蒸気ヘッダ6は、ボイラ群2で生成された蒸気を集合させて貯留することにより、複数のボイラ20の相互の圧力差及び圧力変動を調整し、圧力が調整された蒸気を蒸気使用設備18に供給する。
【0014】
蒸気圧センサ7は、信号線13を介して、台数制御装置3に電気的に接続されている。蒸気圧センサ7は、蒸気ヘッダ6の内部の蒸気圧(ボイラ群2で発生した蒸気の圧力)を測定し、測定した蒸気圧に係る信号(蒸気圧信号)を、信号線13を介して台数制御装置3に送信する。
【0015】
台数制御装置3は、信号線16を介して、複数のボイラ20と電気的に接続されている。この台数制御装置3は、蒸気圧センサ7により測定される蒸気ヘッダ6の内部の蒸気圧に基づいて、各ボイラ20の燃焼状態を制御する。台数制御装置3の詳細については、後述する。
【0016】
以上のボイラシステム1は、ボイラ群2で発生させた蒸気を、蒸気ヘッダ6を介して、蒸気使用設備18に供給可能とされている。
ボイラシステム1において要求される負荷(要求負荷)は、蒸気使用設備18における蒸気消費量である。台数制御装置3は、この蒸気消費量の変動に対応して生じる蒸気ヘッダ6の内部の蒸気圧力の変動を、蒸気圧センサ7が測定する蒸気ヘッダ6の内部の蒸気圧力(物理量)に基づいて算出し、ボイラ群2を構成する各ボイラ20の燃焼量を制御する。
【0017】
具体的には、蒸気使用設備18の需要の増大により要求負荷(蒸気消費量)が増加し、蒸気ヘッダ6に供給される蒸気量(後述の出力蒸気量)が不足すれば、蒸気ヘッダ6の内部の蒸気圧力が下降することになる。一方、蒸気使用設備18の需要の低下により要求負荷(蒸気消費量)が下降し、蒸気ヘッダ6に供給される蒸気量が過剰になれば、蒸気ヘッダ6の内部の蒸気圧力が増加することになる。従って、ボイラシステム1は、蒸気圧センサ7により測定された蒸気圧力の変動に基づいて、要求負荷の変動をモニターすることができる。そして、ボイラシステム1は、蒸気ヘッダ6の蒸気圧力に基づいて、蒸気使用設備18の消費蒸気量(要求負荷)に応じて必要とされる蒸気量である必要蒸気量を算出する。
【0018】
ここで、本実施形態のボイラシステム1を構成する複数のボイラ20について説明する。
図2は、本実施形態に係るボイラ群2の概略を示す図である。
本実施形態のボイラ20は、負荷率を連続的に変更して燃焼可能な比例制御ボイラからなる。

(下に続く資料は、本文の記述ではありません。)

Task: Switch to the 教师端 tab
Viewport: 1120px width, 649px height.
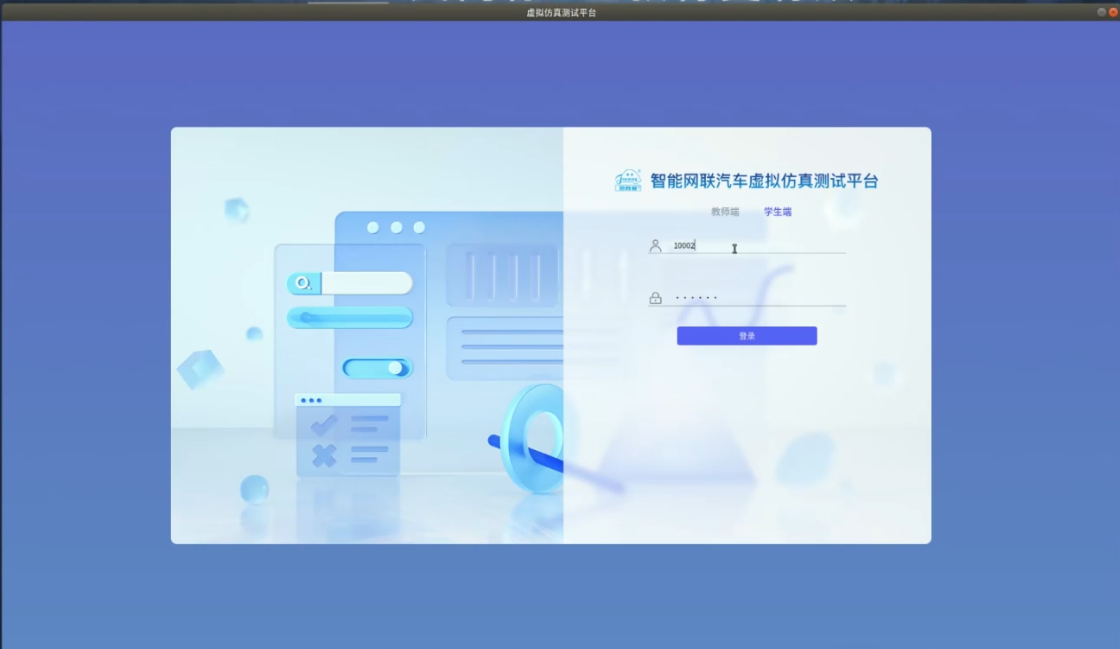Action: pos(725,212)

比例制御ボイラとは、少なくとも、最小燃焼状態S1(例えば、最大燃焼率の20%の燃焼量における燃焼状態)から最大燃焼状態S2の範囲で、燃焼量が連続的に制御可能とされているボイラである。比例制御ボイラは、例えば、燃料をバーナに供給するバルブや、燃焼用空気を供給するバルブの開度(燃焼比)を制御することにより、燃焼量を調整するようになっている。
【0019】
また、燃焼量を連続的に制御するとは、後述のローカル制御部22における演算や信号がデジタル方式とされて段階的に取り扱われる場合(例えば、ボイラ20の出力(燃焼量)が1%刻みで制御される場合)であっても、事実上連続的に出力を制御可能な場合を含む。
【0020】
本実施形態では、ボイラ20の燃焼停止状態S0と最小燃焼状態S1との間の燃焼状態の変更は、ボイラ20(バーナ)の燃焼をオン/オフすることで制御される。そして、最小燃焼状態S1から最大燃焼状態S2の範囲においては、燃焼量が連続的に制御可能となっている。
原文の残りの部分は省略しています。